There was however advance notice of some 2023 books in English, including: Lovecraft’s Letters to Hyman Bradofsky and Others, an untitled “book on Arkham House ephemera from the Classic Years”; a Miskatonic University Monograph: “The Discovery of Fragments of Kitab al-Azif at Harran”; an untitled book of letters from the Lovecraft Circle but not sent to Lovecraft; and the academic William Hope Hodgson and the Rise of the Weird: Possibilities of the Dark. Looking further ahead, NecronomiCon Providence announced the 2024 dates.

In scholarly work, I linked a couple of journals with interesting new items on sea-monsters seen in the light of contemporary academic theory. Which is the more scary, I wonder? Some Deleuze Seminars were dug up, containing his 1975-1976 thoughts on Lovecraft. The German annual Lovecrafter Nr. 3, a “50 years of Lovecraft in Germany” special-issue, became available in PDF and thus is now potentially machine-translatable.

Posts on artwork were wide-ranging this month, from August Derleth’s “cinderella’ stamp” to the latest Ian Miller artwork. Miller is still making masterpieces like this at age 70+, which is an encouragement to us all. There was also a link to a new article on the huge and sustained success of the Call of Cthulhu RPG in the Far East. Who knew?

In comics, Unknown Kadath had a trade paperback release date in May 2023. I linked to a new Dark Worlds Quarterly surveying vintage Lovecraft comics adaptations published in black & white.

In audio, lots of relevant items are still appearing on Librivox. Lovecraft’s friend Henry S. Whitehead is obviously getting some deserved and noticeably regular attention, here and there. We even had “The Fantasy Fan: The Complete Writings of Clark Ashton Smith” this month.

From the archives, some 1981 issues of Cultural Correspondence popped up on “Lovecraft, Surrealism”, with contributions from an elderly Frank Belknap Long. I also noted some choice Ray Bradbury items appearing, and then came the mammoth Collected Fiction of Henry Kuttner (an influence on Bradbury) and to celebrate I found and tweaked/colorised a picture of the young Kuttner.

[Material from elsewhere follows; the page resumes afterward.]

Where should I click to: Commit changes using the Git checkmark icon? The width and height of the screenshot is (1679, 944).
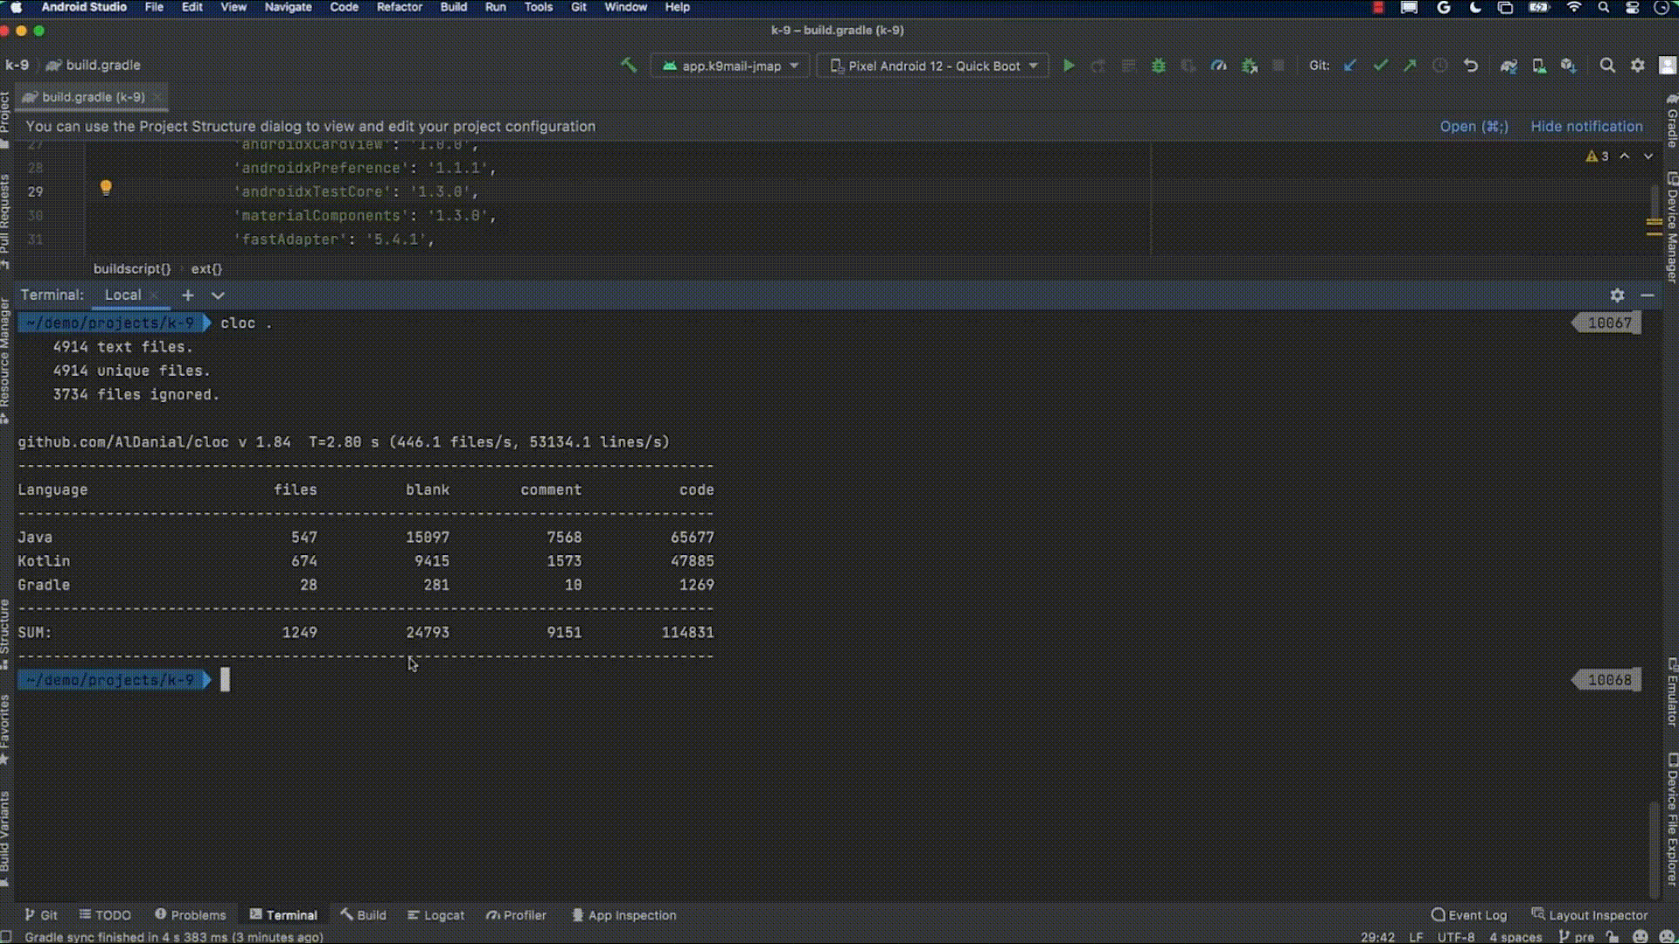(x=1381, y=65)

I also tracked down the three fannish/scholarly texts on Kuttner’s work.

As for me… still no joy on the job front. It appears there comes a certain birthday after which no-one wants to interview you for a monthly-paid job, regardless of how impressive your C.V. or wide-ranging your skill-set is. Three months of looking and applying, and not a single interview. Except one as a night-shift warehouse picker / pallet-stacker in Stoke-on-Trent, which was arranged via a special jobs fair… which meant they didn’t need to see my C.V. Despite having done 18 months of such manual work, many decades ago, I didn’t even get that job. The UK’s supposed talent shortage and ‘huge demand for over 50s’ appears to be a figment of the government’s imagination, so far as I can see. If such demand was really there, a 1990s first-class graduate like myself would by now have had a dozen or more interviews. What’s really needed seems to be guaranteed “double your dole money” jobs for over 50s who want to work. I’d be perfectly happy to pick the local litter (US: ‘trash’) for three days each week, for £700 a month. That’s all I need. And the city of Stoke-on-Trent certainly needs such an all-year army of litter-pickers, I can tell you.

Anyway, that’s it for the shortest month. Onward to March and warmth!

50 years of Lovecraft in Germany

04 Saturday Mar 2023

Posted by asdjfdlkf in Scholarly works

≈ Leave a comment

Now available as a PDF for the first time, the German Lovecrafter Nr. 3, a “50 years of Lovecraft in Germany” special-issue. It has some in-depth and well-researched articles, by the sound of it. Obviously you’d need to translate, but there’s no indication that the PDFs have their text locked. In which case you could probably auto-translate.

Several other early issues are also now available this way, and I imagine that the following issue had some responses to the previous year’s ‘Lovecraft in Germany’ information.